*TO DO:* Return, word for word, the lines running from the one that contains "Держатель IDDIS Слайд (Slide) с мыльницей, SLIBSG0i42" to the final line of the listing below.

*MATERIAL PROVIDED:*
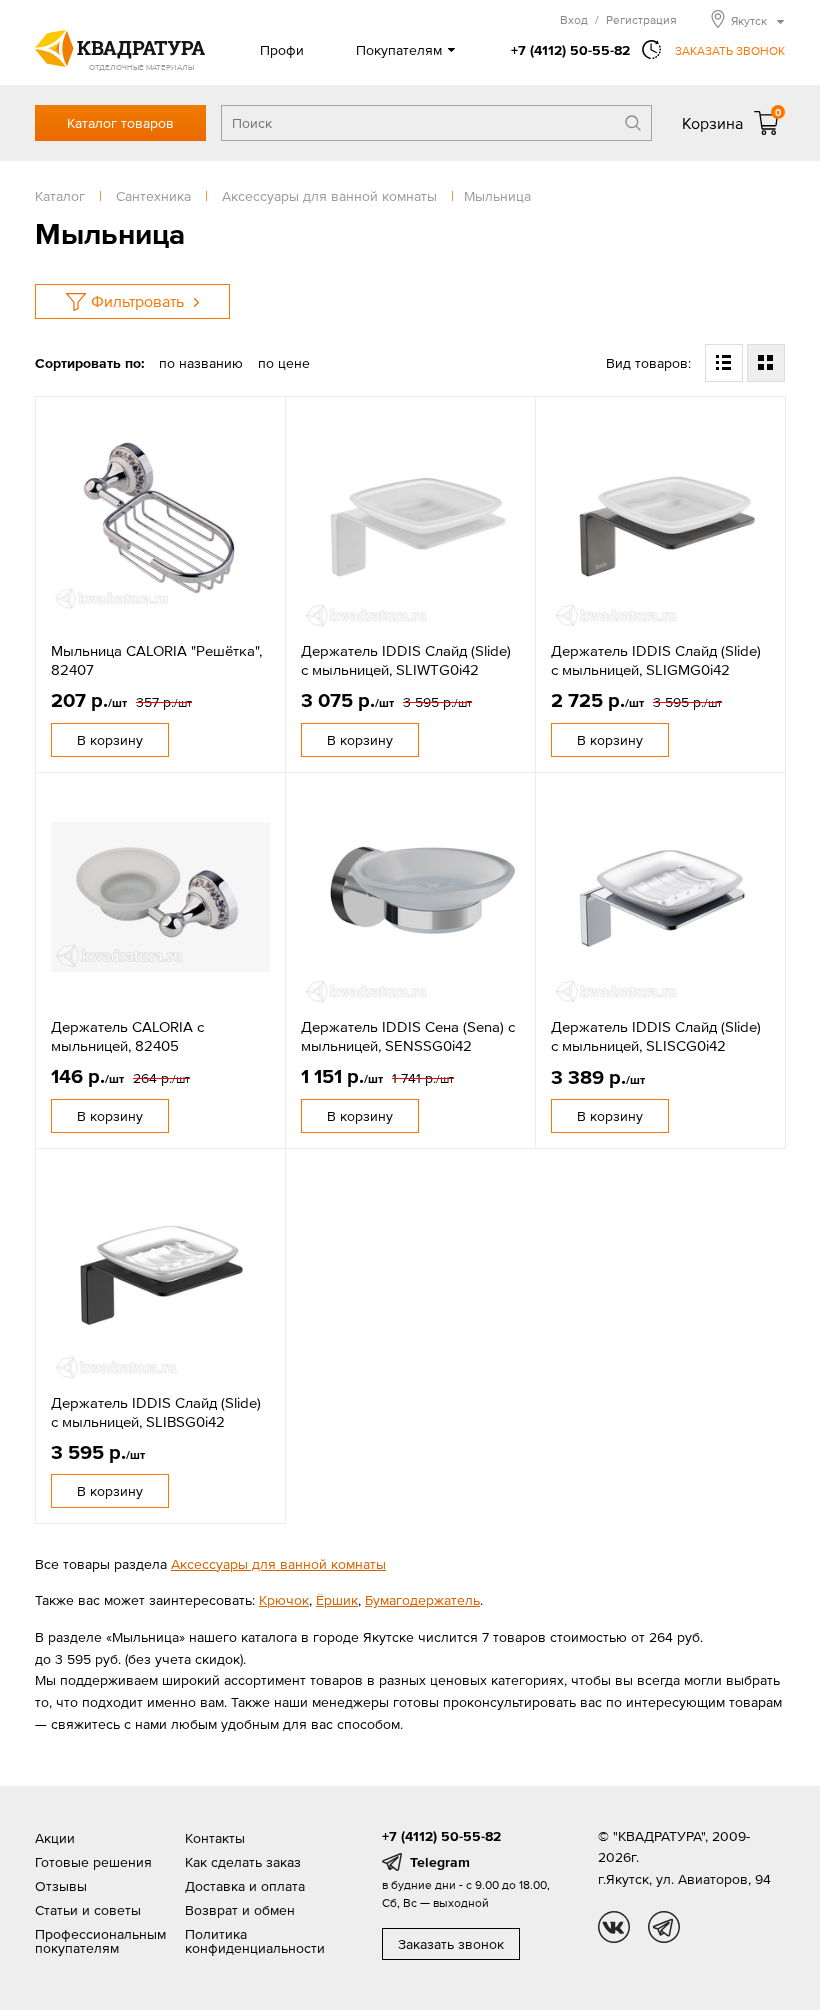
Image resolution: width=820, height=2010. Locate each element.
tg (664, 1927)
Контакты (215, 1838)
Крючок (284, 1600)
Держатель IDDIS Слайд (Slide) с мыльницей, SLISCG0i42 (656, 1036)
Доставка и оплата (245, 1886)
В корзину (110, 740)
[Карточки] (766, 363)
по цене (284, 363)
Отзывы (61, 1886)
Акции (55, 1838)
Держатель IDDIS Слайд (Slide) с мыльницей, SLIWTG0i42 (406, 660)
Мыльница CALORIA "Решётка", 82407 (156, 660)
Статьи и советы (88, 1910)
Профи (282, 50)
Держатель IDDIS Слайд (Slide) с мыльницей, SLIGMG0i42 (656, 660)
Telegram (440, 1862)
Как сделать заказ (243, 1862)
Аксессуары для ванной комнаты (278, 1564)
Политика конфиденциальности (255, 1941)
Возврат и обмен (240, 1910)
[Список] (724, 363)
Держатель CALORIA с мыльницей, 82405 (127, 1036)
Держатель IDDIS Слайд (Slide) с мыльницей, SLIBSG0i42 (156, 1412)
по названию (201, 363)
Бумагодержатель (422, 1600)
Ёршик (337, 1600)
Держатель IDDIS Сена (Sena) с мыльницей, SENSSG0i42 (408, 1036)
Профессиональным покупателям (100, 1941)
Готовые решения (93, 1862)
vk (614, 1927)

*WRITTEN RESPONSE:*
Держатель IDDIS Слайд (Slide) с мыльницей, SLIBSG0i42 (156, 1412)
по названию (201, 363)
Бумагодержатель (422, 1600)
Ёршик (337, 1600)
Держатель IDDIS Сена (Sena) с мыльницей, SENSSG0i42 (408, 1036)
Профессиональным покупателям (100, 1941)
Готовые решения (93, 1862)
vk (614, 1927)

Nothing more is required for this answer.